Estamos ausentes. Solo una breve lógica en el vodka que no deja aliento a alcohol, el parmesano violentamente sexual, no es un laberinto en blanco y negro, es una película en 8 mm con un pantón limitado. El tropezar con una piedra de atrezzo, nadar en un mar de cartulinas hechas de colores. Tres voces, la despierta, la del sueño donde los deseos se desnudan para realizarse, la tercera, la musa, se debate en el pánico del mirón y el deseo de normalidad. Pero la normalidad es un concepto ausente en los Laberintos de Burnos. Cuando el protagonista nos enternece se produce el giro siniestro, su plasticidad natural, en forma de carbonilla o películas de Super-8 amateurs, solo son muestras alicuotas de los sueños, rasgados como el queso, la marihuana, el monstruo de las uvas, las uvas acuosas, el cuerpo desnudo, cincelado por la mente enferma del monstruo. Lo que para nosotros es perfecto, para el Creador, para el primigenio, es una abominación. EL SUEÑO ES EL CAMINO HACIA LA REALIDAD.

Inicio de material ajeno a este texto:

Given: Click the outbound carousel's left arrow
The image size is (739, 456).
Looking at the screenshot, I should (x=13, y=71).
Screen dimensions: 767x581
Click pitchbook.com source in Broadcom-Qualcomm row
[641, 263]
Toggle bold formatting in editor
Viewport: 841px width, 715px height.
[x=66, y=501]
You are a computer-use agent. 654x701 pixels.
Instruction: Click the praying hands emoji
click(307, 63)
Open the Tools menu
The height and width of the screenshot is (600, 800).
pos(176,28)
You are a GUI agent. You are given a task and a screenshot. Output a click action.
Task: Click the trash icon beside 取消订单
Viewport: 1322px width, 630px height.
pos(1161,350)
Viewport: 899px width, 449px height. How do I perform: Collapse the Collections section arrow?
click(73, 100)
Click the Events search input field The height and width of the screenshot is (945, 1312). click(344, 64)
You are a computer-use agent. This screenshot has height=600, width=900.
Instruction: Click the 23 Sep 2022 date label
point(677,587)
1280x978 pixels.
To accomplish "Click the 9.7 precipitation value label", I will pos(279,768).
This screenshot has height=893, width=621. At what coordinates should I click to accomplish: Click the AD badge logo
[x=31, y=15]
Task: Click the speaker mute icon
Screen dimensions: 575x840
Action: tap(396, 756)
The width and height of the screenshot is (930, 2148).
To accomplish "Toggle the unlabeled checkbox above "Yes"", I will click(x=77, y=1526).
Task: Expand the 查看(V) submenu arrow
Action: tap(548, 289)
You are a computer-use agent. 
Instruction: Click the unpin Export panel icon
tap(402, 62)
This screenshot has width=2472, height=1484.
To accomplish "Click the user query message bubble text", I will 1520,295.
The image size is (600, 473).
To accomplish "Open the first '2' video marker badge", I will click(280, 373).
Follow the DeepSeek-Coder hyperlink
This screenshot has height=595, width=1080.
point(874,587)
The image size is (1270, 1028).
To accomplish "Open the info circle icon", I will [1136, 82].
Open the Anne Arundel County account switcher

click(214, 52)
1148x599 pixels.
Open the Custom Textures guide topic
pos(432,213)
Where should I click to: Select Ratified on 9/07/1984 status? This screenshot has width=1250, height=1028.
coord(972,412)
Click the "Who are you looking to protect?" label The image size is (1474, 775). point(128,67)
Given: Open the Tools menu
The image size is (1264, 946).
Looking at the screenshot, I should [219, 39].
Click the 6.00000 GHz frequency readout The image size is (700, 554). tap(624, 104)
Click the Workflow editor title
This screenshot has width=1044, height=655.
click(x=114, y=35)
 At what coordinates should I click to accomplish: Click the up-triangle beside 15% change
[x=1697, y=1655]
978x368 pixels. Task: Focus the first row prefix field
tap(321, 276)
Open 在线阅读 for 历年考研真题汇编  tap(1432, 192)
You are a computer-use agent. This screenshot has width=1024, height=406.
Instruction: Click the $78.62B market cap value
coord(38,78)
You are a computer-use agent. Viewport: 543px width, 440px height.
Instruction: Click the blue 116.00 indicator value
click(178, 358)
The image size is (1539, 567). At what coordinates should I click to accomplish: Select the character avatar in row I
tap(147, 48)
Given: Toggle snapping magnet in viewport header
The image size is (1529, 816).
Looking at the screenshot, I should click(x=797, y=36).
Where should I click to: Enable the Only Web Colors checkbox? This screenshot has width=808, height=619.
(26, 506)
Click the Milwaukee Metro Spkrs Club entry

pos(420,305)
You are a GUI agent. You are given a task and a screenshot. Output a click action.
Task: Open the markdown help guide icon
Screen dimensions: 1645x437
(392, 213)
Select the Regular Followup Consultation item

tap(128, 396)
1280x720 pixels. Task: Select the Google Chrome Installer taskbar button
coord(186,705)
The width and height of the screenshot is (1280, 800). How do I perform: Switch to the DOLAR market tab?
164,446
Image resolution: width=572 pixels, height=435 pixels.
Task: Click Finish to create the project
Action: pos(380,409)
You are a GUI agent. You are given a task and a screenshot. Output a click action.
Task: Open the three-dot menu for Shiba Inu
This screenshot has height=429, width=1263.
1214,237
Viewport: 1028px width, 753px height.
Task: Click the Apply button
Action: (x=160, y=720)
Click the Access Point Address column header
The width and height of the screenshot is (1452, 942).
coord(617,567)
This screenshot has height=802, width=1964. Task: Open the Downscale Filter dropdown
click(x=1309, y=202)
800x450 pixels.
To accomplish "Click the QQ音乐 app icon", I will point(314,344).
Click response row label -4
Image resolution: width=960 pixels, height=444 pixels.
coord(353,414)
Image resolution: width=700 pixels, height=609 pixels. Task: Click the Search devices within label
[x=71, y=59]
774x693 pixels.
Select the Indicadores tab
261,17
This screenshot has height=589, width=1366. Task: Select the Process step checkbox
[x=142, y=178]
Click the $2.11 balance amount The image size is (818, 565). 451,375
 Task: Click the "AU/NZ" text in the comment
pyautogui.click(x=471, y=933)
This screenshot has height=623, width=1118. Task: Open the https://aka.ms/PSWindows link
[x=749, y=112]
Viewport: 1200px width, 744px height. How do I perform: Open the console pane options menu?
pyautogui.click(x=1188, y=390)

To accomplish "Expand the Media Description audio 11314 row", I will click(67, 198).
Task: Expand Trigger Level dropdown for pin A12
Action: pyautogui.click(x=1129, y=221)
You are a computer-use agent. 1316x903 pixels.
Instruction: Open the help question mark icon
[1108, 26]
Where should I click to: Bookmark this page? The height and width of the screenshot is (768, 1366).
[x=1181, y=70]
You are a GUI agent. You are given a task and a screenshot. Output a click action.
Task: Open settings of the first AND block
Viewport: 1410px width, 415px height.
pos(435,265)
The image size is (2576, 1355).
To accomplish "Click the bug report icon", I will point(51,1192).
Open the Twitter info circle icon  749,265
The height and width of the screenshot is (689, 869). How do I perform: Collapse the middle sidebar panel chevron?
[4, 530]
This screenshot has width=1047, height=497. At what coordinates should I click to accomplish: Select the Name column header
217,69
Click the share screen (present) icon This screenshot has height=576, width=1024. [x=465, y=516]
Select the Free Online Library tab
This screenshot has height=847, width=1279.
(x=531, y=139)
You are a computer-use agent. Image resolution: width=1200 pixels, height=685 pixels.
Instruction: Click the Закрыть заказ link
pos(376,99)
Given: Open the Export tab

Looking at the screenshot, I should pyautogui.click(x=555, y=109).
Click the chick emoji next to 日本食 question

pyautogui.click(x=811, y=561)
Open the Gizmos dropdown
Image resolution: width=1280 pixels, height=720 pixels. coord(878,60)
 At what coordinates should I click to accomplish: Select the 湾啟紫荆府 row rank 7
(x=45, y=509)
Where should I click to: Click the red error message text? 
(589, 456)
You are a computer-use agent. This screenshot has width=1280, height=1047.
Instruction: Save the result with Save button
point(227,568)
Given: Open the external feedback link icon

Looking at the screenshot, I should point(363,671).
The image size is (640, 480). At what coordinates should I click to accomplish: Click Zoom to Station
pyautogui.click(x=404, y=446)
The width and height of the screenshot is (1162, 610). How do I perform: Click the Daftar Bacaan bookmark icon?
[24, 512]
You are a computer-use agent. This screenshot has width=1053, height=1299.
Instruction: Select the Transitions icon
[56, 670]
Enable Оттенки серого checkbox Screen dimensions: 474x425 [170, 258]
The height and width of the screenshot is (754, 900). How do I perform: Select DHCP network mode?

Esa es óptica desmembradora, la que nos vuelve más locos, esa ausencia de señales a las que agarrarnos, la vigilia y el duermevela, los racimos monstruosos que se abren paso, dueños de nuestra realidad, como los primigenios («Great Old Ones») de las novelas pulp de los cincuenta. Ellos han soñado nuestra existencia y no conciben los detalles, en realidad los Laberintos de Burns discurren en un escenario de cartón, en un sueño básico del que surge la luz creadora de forma monstruosa. Pero quizá sea la forma del amor, la forma de la vida, quizá sea el ojo de Dios, el que nos llevará, el que nos ensaliva y deposita en forma de capullos sobre la superficie del laberinto. (SUEÑO/Realidad). No hay maldad en lo monstruoso, solo un cambio de perspectiva sensorial. Esperamos con apetito, con sed, con sueño, sexualmente inanes, la tercera de las entregas.